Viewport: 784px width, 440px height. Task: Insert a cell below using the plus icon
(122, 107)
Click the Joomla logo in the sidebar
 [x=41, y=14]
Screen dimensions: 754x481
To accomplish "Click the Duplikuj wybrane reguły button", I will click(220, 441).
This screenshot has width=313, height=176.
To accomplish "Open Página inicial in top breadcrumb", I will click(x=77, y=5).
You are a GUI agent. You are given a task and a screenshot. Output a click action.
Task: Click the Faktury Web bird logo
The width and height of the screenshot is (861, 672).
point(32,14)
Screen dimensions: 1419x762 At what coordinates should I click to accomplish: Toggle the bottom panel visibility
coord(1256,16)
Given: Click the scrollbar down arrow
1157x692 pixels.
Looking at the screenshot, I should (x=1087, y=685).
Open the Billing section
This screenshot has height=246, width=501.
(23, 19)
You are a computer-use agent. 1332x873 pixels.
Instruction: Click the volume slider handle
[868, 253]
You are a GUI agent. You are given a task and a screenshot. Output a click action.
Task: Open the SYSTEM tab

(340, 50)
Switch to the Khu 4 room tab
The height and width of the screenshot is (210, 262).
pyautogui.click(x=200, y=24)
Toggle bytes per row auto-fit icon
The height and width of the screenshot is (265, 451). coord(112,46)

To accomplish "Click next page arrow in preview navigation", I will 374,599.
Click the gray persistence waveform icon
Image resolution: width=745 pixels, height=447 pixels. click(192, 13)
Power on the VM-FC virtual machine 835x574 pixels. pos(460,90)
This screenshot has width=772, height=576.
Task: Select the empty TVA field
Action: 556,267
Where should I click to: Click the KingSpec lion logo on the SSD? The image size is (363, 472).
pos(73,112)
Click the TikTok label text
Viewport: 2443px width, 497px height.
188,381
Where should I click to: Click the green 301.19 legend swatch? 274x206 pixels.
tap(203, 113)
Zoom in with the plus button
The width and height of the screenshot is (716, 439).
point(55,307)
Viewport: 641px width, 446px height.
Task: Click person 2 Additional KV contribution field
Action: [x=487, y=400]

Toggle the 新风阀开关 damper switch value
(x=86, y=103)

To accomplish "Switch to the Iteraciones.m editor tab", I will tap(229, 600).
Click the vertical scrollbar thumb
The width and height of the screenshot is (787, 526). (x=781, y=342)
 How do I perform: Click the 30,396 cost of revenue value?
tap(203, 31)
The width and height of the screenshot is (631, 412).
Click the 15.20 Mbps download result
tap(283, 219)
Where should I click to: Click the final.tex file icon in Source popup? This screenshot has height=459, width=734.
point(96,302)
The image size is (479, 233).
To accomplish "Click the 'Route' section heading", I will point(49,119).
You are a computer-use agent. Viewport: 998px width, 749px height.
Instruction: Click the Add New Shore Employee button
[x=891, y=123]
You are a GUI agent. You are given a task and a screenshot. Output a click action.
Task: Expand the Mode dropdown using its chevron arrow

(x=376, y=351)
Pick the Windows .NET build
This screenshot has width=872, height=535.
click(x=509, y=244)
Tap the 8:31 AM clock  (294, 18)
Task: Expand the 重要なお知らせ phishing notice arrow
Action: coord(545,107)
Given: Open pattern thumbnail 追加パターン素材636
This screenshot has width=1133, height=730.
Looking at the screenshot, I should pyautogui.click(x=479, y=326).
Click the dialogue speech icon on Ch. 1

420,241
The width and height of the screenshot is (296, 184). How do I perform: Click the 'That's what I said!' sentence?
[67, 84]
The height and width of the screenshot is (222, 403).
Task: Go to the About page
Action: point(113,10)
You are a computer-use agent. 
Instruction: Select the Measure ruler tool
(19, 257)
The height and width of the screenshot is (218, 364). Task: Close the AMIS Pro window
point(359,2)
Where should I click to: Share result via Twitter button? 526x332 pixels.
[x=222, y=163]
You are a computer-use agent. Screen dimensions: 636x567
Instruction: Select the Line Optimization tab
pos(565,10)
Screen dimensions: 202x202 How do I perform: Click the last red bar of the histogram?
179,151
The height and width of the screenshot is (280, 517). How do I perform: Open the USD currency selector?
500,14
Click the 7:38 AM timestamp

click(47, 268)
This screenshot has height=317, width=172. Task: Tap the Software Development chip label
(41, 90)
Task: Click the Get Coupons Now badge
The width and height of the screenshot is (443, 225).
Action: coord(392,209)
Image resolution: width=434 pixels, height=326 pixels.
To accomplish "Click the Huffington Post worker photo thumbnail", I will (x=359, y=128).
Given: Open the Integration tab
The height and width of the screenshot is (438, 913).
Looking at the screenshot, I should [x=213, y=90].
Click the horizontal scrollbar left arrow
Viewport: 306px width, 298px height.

◆ WORK TASK: Reproduce every line above without error.

◆ WRITTEN SOLUTION:
Viewport: 784px width, 440px height. Task: Insert a cell below using the plus icon
(122, 107)
Click the Joomla logo in the sidebar
 [x=41, y=14]
Screen dimensions: 754x481
To accomplish "Click the Duplikuj wybrane reguły button", I will click(220, 441).
This screenshot has width=313, height=176.
To accomplish "Open Página inicial in top breadcrumb", I will click(x=77, y=5).
You are a GUI agent. You are given a task and a screenshot. Output a click action.
Task: Click the Faktury Web bird logo
The width and height of the screenshot is (861, 672).
point(32,14)
Screen dimensions: 1419x762 At what coordinates should I click to accomplish: Toggle the bottom panel visibility
coord(1256,16)
Given: Click the scrollbar down arrow
1157x692 pixels.
Looking at the screenshot, I should (x=1087, y=685).
Open the Billing section
This screenshot has height=246, width=501.
(23, 19)
You are a computer-use agent. 1332x873 pixels.
Instruction: Click the volume slider handle
[868, 253]
You are a GUI agent. You are given a task and a screenshot. Output a click action.
Task: Open the SYSTEM tab

(340, 50)
Switch to the Khu 4 room tab
The height and width of the screenshot is (210, 262).
pyautogui.click(x=200, y=24)
Toggle bytes per row auto-fit icon
The height and width of the screenshot is (265, 451). coord(112,46)

To accomplish "Click next page arrow in preview navigation", I will 374,599.
Click the gray persistence waveform icon
Image resolution: width=745 pixels, height=447 pixels. click(192, 13)
Power on the VM-FC virtual machine 835x574 pixels. pos(460,90)
This screenshot has width=772, height=576.
Task: Select the empty TVA field
Action: 556,267
Where should I click to: Click the KingSpec lion logo on the SSD? The image size is (363, 472).
pos(73,112)
Click the TikTok label text
Viewport: 2443px width, 497px height.
188,381
Where should I click to: Click the green 301.19 legend swatch? 274x206 pixels.
tap(203, 113)
Zoom in with the plus button
The width and height of the screenshot is (716, 439).
point(55,307)
Viewport: 641px width, 446px height.
Task: Click person 2 Additional KV contribution field
Action: [x=487, y=400]

Toggle the 新风阀开关 damper switch value
(x=86, y=103)

To accomplish "Switch to the Iteraciones.m editor tab", I will tap(229, 600).
Click the vertical scrollbar thumb
The width and height of the screenshot is (787, 526). (x=781, y=342)
 How do I perform: Click the 30,396 cost of revenue value?
tap(203, 31)
The width and height of the screenshot is (631, 412).
Click the 15.20 Mbps download result
tap(283, 219)
Where should I click to: Click the final.tex file icon in Source popup? This screenshot has height=459, width=734.
point(96,302)
The image size is (479, 233).
To accomplish "Click the 'Route' section heading", I will point(49,119).
You are a computer-use agent. Viewport: 998px width, 749px height.
Instruction: Click the Add New Shore Employee button
[x=891, y=123]
You are a GUI agent. You are given a task and a screenshot. Output a click action.
Task: Expand the Mode dropdown using its chevron arrow

(x=376, y=351)
Pick the Windows .NET build
This screenshot has width=872, height=535.
click(x=509, y=244)
Tap the 8:31 AM clock  (294, 18)
Task: Expand the 重要なお知らせ phishing notice arrow
Action: coord(545,107)
Given: Open pattern thumbnail 追加パターン素材636
This screenshot has width=1133, height=730.
Looking at the screenshot, I should pyautogui.click(x=479, y=326).
Click the dialogue speech icon on Ch. 1

420,241
The width and height of the screenshot is (296, 184). How do I perform: Click the 'That's what I said!' sentence?
[67, 84]
The height and width of the screenshot is (222, 403).
Task: Go to the About page
Action: point(113,10)
You are a computer-use agent. 
Instruction: Select the Measure ruler tool
(19, 257)
The height and width of the screenshot is (218, 364). Task: Close the AMIS Pro window
point(359,2)
Where should I click to: Share result via Twitter button? 526x332 pixels.
[x=222, y=163]
You are a computer-use agent. Screen dimensions: 636x567
Instruction: Select the Line Optimization tab
pos(565,10)
Screen dimensions: 202x202 How do I perform: Click the last red bar of the histogram?
179,151
The height and width of the screenshot is (280, 517). How do I perform: Open the USD currency selector?
500,14
Click the 7:38 AM timestamp

click(47, 268)
This screenshot has height=317, width=172. Task: Tap the Software Development chip label
(41, 90)
Task: Click the Get Coupons Now badge
The width and height of the screenshot is (443, 225).
Action: coord(392,209)
Image resolution: width=434 pixels, height=326 pixels.
To accomplish "Click the Huffington Post worker photo thumbnail", I will (x=359, y=128).
Given: Open the Integration tab
The height and width of the screenshot is (438, 913).
Looking at the screenshot, I should [x=213, y=90].
Click the horizontal scrollbar left arrow
Viewport: 306px width, 298px height.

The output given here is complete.